A strong doctor-patient relationship offers big benefits. There’s no second-guessing which doctor or specialist to see; you can always start by talking to your primary care physician. From Dr. Burke’s point of view, it’s helpful to get to know a patient before they have a serious health concern because it allows the physician to understand what they need as a person if they do become sick.
“Primary care practitioners know our patients’ health histories and their personalities,” explains Dr. Burke. “We’re often the first to recognize health changes in our regular patients.” In addition, a primary care physician is the first line of defense when it comes to preventing disease. Primary care physicians can help patients navigate their diet, exercise, stress management, smoking cessation and other lifestyle choices. “People also need to stay current on vaccinations and screenings, such as Pap tests, mammograms, colonoscopies and prostate examinations, to help prevent life-threatening diseases like cancer,” says Dr.

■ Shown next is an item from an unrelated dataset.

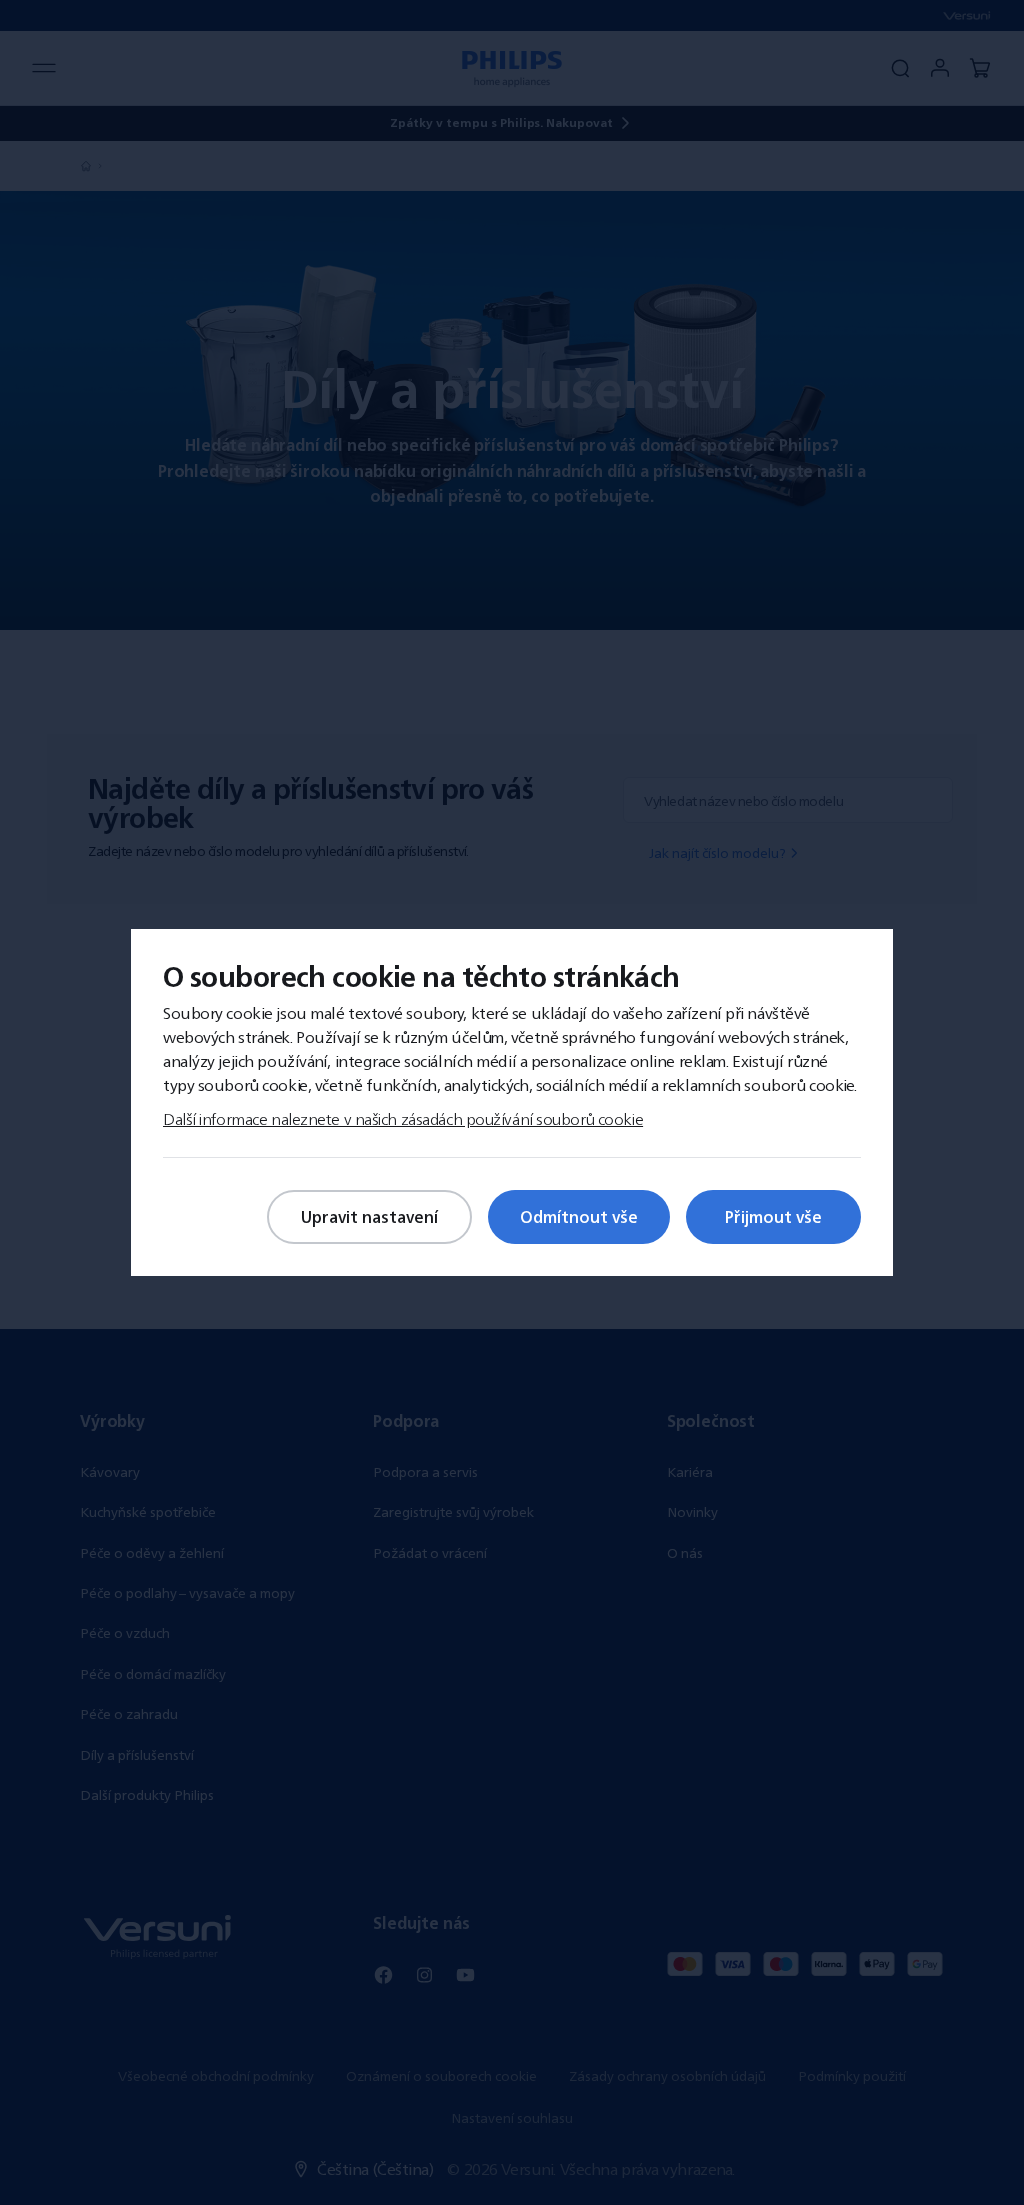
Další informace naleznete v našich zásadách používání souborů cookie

Burke.
Continuity of care
If a patient has chronic health issues or a serious illness, primary care physicians offer continuity and accessibility of care – which is especially important when multiple specialists are involved. They can interact with specialists, interpret confusing medical jargon, and provide guidance that helps patients make informed decisions about the direction of their care.
For example, a patient who needs heart care may not know where to go. “Here in New York, cardiologists divide their specialties. Some deal with arteries, some only focus on heart rhythm problems,” says Dr. Burke. “It can be very confusing for a patient. So we will do the initial evaluation and if we can, we’ll provide treatment. Otherwise, we will recommend the appropriate specialist.”
Primary care as we age
Primary care physicians can be even more important for older adults. On average, seniors require more doctor visits, medication adjustments and referrals than any other age group. When facing necessary lifestyle changes, they also appreciate a doctor who has compassion and who listens to their concerns. “It comes back to caring for the whole person and being an advocate for our patients,” says Dr. Burke.